# Brief
Please pick up the proposal on Ethereum L2 cross-chain calls after its last sentence and keep writing it.

# Source text
::::::::
This proposal assumes all Ethereum L2s post state representations to Ethereum mainnet. L2s that expose L1 state within their execution environment gain a unique capability: they can prove the state of any other L2 connected to Ethereum. This fundamental property enables the trustless settlement layer via EIP-1186 storage proofs that are described in detail below.

Request Flow

1. User submits request with reward funds to Outbox
2. Outbox emits discovery event
3. Fulfiller relays request to destination chain's Inbox, including any required execution funds
4. Inbox executes the requested cross-chain calls
5. Inbox stores execution receipt in contract storage
6. After a specified delay, fulfiller submits proof to Outbox
7. Upon successful proof validation, reward is released to fulfiller

[!NOTE]

• The following specifications use syntax from Solidity 0.8.24 (or above).

Data Structures

Call

Represents a low-level call specification for a transaction on the destination chain.

Fields:

• to: Address to be called converted to a bytes32 format
• data: Calldata for the call
• value: Native asset value for the call

Outbox

The Outbox contract, deployed on the origin chain, manages cross-chain call requests and reward distributions. It validates request fulfillment through storage proofs and must implement the following interface.

Events

MessagePosted

Emitted when a user initiates a cross-chain call request.
::::::::
# Dataset entries
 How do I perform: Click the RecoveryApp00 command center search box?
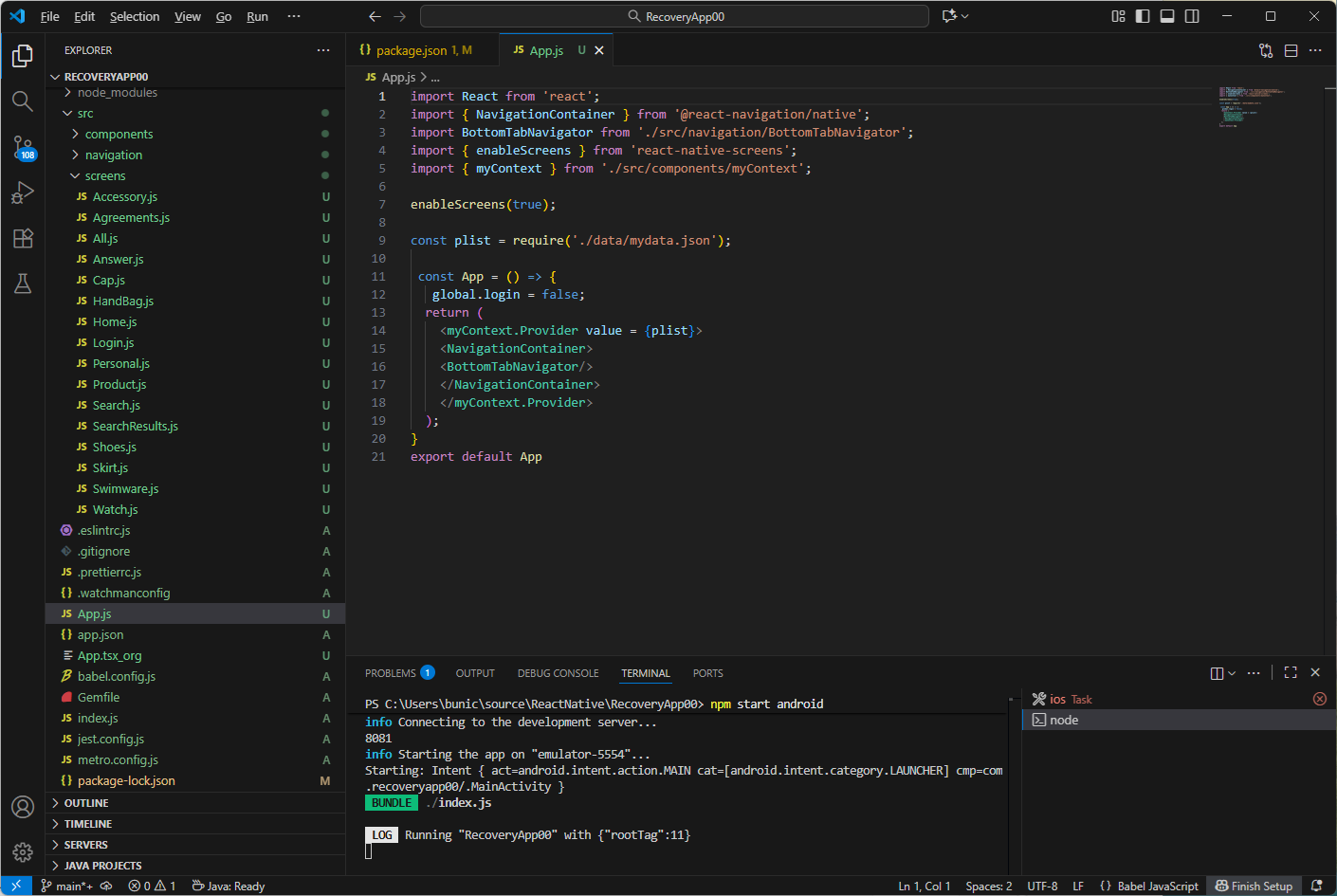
::::::::
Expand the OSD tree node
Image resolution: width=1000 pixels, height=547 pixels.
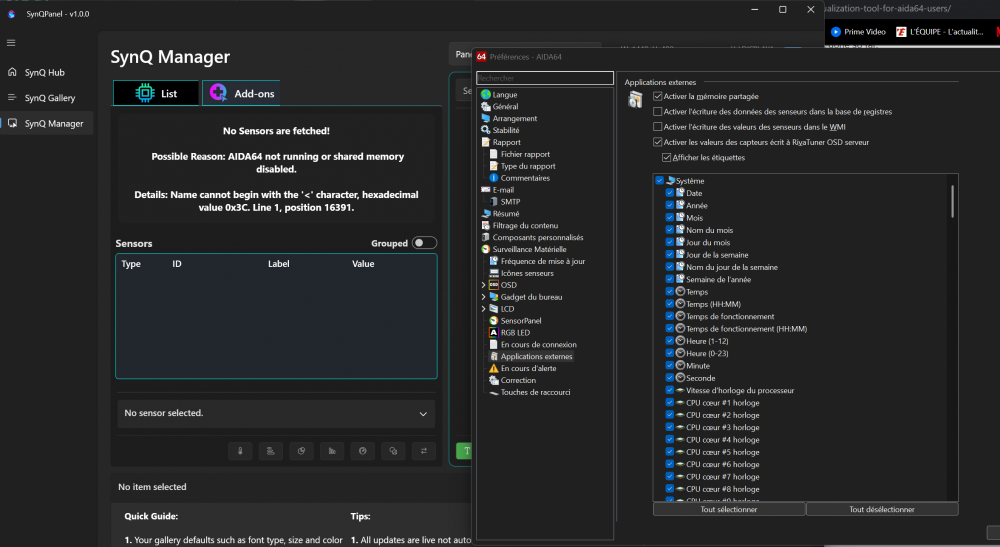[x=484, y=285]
::::::::
# Answer to this task
Parameters:

• messageId (bytes32, indexed): Keccak256 hash of the message request
• sourceChain (bytes32) The chain identifier of the source chain
• sender (bytes32) The account address of the sender
• destinationChain (bytes32) The chain identifier of the destination chain
• receiver (bytes32) The account address of the receiver
• payload (bytes) The encoded message to be executed on the destination chain
• attributes (bytes[]) The attributes to be included in the message

CrossChainCallCompleted

Emitted when a fulfiller successfully claims their reward for executing a cross-chain call.

Parameters:

• messageId (bytes32, indexed): Keccak256 hash of the message request
• submitter (address): Address of the fulfiller that claimed

CrossChainCallCanceled

Emitted when an expired request is canceled.

Parameters:

• messageId (bytes32, indexed): Keccak256 hash of the message request

Methods

sendMessage

Initiates a cross-chain call request.

Requirements:

• Must emit MessagePosted
• Must lock the reward amount in the contract
• Must specify the receiver as either an Inbox contract on the destination chain, or the ERC-4337 EntryPoint contract
• The payload is either an encoded Call array, or an encoded UserOp
• See Cross-Chain UserOps for account abstraction considerations

claimReward

Allows fulfillers to claim rewards by providing proof of successful cross-chain execution.

Requirements:

• Must verify the proof
• Must emit CrossChainCallCompleted event
• Must transfer reward to the specified payTo address

cancelRequest

Cancels an expired request and refunds the reward.

Requirements:

• Must verify request expiration
• Must emit CrossChainCallCanceled
• Must refund reward to original requester

Inbox

The inbox contract on the destination chain functions as a router for requested calls and maintains a receipt of request fulfillment.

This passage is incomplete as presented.